Contamination and adulteration of vegetable oils is a widespread problem and could be responsible for more deaths than any other form of food fraud.

That's one of the conclusions of a just-published scientific paper in Trends in Food Science & Technology, which describes a two-tier approach for testing the authenticity of sunflower oil, one of the most commonly consumed oils worldwide and one that is particularly prone to adulteration.

The global vegetable oil market is valued at $105.6bn, with sunflower seed oil ranking fourth in consumption, but recent supply chain disruptions caused by the pandemic and regional conflicts have left the supply chain "vulnerable to fraudulent practices such as adulteration with cheaper oils and mineral oils," according to the authors of the review.

That's important, as oils used to adulterate sunflower oil can contain contaminants like mycotoxins, pesticides, antimicrobials and other potentially harmful substances that pose a risk to human health.

The paper lists dozens of incidents of fraud and contamination in sunflower oil and other vegetable oils in the last couple of decades involving adulteration or contamination, unapproved enhancements such as the use of dyes, mislabelling of origin or organic status or to evade tariffs, and counterfeiting if intellectual property rights.
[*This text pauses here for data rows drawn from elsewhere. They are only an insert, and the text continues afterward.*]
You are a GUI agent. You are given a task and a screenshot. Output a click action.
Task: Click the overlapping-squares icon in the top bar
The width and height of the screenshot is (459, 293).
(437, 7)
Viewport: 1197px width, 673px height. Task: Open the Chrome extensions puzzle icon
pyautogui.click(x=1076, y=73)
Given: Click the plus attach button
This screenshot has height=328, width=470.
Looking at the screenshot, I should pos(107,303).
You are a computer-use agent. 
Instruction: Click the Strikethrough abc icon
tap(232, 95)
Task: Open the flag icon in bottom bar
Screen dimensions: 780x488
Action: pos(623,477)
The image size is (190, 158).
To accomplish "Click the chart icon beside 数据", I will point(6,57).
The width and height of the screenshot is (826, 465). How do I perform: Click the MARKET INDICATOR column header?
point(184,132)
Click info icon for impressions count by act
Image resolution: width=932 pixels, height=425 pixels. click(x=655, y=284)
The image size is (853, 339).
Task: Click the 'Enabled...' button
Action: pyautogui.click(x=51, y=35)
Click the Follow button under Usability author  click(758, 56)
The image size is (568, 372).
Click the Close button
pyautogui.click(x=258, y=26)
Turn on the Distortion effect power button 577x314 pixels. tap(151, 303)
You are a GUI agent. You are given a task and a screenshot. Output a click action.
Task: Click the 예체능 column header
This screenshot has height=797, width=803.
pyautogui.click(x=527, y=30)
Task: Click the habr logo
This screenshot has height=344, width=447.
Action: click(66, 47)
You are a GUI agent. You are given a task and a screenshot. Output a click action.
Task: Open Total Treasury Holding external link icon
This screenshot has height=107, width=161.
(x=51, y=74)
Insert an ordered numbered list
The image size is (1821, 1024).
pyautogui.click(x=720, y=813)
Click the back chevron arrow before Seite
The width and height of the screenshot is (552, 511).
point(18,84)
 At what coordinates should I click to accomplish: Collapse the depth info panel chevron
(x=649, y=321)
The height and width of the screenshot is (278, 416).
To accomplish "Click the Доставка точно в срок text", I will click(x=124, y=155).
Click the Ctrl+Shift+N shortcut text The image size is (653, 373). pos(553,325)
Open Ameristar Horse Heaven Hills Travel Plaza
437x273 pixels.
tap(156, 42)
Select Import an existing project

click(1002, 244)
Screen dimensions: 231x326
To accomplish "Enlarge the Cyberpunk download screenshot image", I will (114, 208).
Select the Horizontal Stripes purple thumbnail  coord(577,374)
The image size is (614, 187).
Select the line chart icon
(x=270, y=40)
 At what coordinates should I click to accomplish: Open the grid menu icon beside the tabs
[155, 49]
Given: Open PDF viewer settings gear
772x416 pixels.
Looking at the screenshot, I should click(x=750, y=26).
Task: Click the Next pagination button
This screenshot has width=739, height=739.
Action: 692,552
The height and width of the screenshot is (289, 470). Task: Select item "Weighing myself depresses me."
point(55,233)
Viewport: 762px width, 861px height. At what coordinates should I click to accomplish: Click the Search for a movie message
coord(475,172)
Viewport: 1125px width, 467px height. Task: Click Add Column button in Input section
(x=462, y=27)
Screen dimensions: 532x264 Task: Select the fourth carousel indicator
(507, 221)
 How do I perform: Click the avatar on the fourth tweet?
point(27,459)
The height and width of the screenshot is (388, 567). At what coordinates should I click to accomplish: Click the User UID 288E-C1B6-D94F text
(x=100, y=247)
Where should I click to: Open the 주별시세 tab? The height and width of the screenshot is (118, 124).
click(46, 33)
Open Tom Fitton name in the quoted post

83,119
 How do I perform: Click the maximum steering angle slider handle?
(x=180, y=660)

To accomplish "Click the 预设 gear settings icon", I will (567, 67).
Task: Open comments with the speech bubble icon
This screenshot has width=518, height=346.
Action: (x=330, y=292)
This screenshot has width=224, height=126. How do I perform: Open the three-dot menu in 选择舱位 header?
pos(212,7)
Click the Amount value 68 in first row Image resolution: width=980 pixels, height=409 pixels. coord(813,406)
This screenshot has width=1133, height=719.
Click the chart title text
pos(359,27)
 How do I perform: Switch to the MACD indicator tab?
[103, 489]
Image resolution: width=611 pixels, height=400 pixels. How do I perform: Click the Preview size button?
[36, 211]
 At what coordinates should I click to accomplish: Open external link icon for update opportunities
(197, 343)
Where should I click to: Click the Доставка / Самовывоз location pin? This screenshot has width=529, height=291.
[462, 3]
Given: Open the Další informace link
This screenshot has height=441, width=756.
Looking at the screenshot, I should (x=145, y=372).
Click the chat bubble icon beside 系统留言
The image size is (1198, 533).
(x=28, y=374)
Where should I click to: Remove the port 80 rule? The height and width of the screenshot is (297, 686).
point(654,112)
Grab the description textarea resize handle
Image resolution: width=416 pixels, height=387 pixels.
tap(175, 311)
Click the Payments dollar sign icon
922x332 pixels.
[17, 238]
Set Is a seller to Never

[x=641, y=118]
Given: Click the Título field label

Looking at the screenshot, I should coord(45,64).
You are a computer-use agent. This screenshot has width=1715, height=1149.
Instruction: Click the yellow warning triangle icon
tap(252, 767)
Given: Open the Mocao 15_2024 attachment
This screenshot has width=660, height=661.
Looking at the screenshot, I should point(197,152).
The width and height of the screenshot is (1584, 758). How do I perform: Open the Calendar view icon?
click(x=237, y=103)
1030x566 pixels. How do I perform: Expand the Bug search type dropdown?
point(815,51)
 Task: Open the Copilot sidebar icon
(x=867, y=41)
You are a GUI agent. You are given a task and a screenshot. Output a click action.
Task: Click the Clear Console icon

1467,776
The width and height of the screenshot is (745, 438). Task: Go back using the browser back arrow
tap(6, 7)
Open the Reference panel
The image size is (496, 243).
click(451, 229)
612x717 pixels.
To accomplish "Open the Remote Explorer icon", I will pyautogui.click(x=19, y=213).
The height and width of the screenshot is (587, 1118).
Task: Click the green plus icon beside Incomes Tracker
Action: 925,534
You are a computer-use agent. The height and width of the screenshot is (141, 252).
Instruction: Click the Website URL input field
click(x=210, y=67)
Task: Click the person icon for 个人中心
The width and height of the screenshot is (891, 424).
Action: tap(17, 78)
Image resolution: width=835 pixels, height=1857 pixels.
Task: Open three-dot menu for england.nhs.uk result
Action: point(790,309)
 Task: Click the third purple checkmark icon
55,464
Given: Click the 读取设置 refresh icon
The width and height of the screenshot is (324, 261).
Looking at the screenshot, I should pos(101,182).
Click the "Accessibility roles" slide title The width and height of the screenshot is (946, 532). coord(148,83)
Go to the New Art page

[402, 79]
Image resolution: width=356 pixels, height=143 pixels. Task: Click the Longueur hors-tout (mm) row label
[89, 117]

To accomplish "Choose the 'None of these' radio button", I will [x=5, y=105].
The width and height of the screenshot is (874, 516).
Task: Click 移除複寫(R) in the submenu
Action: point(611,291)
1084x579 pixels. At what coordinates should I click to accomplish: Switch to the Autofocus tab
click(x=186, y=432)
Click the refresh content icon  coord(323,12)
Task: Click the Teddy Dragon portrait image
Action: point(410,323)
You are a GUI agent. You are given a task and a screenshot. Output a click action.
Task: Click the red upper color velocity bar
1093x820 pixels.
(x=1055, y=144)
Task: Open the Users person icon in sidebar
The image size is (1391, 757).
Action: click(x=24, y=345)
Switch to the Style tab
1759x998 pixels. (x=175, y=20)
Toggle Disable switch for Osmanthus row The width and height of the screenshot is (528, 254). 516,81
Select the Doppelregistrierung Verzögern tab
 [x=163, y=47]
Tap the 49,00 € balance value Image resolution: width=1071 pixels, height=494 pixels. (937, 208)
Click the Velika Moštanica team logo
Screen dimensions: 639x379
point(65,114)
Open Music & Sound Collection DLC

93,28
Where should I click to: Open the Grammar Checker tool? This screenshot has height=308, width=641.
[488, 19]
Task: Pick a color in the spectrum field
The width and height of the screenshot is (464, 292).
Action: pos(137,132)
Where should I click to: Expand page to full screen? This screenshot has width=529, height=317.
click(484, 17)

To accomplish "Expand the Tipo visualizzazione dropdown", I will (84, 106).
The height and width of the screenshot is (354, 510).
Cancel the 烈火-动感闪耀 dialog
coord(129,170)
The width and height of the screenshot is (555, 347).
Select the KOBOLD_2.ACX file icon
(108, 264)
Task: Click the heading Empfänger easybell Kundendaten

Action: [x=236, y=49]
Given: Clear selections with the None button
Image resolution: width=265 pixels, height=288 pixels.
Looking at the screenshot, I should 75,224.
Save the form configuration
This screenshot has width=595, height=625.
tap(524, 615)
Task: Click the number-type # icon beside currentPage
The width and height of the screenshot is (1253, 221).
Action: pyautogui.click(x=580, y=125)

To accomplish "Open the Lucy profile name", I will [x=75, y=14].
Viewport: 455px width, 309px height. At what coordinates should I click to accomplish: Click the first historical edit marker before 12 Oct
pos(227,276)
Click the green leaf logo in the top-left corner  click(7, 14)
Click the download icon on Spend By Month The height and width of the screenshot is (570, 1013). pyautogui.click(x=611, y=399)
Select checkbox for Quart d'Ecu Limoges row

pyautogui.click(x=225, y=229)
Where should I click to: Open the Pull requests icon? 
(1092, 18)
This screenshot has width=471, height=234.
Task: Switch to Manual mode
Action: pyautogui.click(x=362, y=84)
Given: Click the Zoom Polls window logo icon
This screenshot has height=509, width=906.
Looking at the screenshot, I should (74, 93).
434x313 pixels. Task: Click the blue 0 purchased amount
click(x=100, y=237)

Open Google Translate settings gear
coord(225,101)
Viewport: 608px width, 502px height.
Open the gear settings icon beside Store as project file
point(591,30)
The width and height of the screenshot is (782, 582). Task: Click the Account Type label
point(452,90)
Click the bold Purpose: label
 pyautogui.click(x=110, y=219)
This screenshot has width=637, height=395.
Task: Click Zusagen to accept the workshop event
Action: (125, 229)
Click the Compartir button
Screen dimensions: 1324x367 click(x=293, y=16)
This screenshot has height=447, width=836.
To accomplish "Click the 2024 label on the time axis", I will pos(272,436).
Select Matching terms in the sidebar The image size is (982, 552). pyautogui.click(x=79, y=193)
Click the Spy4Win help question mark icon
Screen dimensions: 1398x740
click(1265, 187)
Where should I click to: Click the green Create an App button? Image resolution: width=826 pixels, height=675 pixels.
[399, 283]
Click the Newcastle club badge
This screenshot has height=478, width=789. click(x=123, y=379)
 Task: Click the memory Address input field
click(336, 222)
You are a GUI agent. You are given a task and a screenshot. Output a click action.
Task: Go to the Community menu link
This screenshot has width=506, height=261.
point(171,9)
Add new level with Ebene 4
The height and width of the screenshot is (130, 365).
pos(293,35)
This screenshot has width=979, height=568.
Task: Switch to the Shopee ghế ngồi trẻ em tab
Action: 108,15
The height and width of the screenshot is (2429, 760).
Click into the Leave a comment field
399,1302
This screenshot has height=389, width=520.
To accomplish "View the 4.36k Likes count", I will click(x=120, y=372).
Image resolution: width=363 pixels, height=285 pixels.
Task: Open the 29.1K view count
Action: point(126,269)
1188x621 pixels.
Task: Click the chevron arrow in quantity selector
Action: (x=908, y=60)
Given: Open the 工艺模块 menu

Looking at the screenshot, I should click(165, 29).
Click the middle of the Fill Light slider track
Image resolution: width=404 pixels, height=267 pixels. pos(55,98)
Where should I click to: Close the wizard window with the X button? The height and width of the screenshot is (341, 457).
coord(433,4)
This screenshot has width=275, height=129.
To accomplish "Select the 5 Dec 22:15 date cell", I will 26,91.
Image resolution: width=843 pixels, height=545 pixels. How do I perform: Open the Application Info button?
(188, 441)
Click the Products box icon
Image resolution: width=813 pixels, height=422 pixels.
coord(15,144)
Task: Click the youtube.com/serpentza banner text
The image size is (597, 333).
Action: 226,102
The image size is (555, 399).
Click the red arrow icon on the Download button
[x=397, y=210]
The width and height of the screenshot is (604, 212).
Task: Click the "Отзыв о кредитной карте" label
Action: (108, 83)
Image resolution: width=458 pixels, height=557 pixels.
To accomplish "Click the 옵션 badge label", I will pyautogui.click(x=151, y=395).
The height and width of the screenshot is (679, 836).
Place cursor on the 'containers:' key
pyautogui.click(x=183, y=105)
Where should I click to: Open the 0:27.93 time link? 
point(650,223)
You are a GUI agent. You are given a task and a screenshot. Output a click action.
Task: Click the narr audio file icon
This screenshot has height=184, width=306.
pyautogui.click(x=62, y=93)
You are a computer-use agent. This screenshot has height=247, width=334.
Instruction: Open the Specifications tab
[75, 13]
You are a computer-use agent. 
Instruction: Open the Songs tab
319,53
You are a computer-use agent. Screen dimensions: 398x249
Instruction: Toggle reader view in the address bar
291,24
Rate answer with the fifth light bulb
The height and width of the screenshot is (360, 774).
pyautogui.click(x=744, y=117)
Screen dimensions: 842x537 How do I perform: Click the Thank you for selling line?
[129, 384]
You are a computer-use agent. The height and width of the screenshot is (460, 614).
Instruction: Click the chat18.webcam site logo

Latterly, global crises such as Russia's aggression in Ukraine – which is the number one supplier of sunflower oil worldwide – have led to a surge in prices and provided an incentive for fraudsters to deliberately adulterate supplies for sale in an undersupplied market.

The paper – written by researchers at Queen's University Belfast and other academic institutions in India, Thailand and Iraq – recommends Raman spectroscopy coupled with chemometrics for tier one screening, and tier two a chromatographic technique backed up by mass spectrometry to authenticate suspect samples identified in tier 1 screening.

"Throughout history, adulterated [vegetable oils] have proven to be the most fatal food item, with more severe and long-lasting health consequences than any other recorded form of food fraud," they write.

Current global crises have led to shortages and increased production costs, hiking prices, which "presents a significant threat and vulnerability against [economically-motivated adulteration], posing a real danger to public health and sustainability development."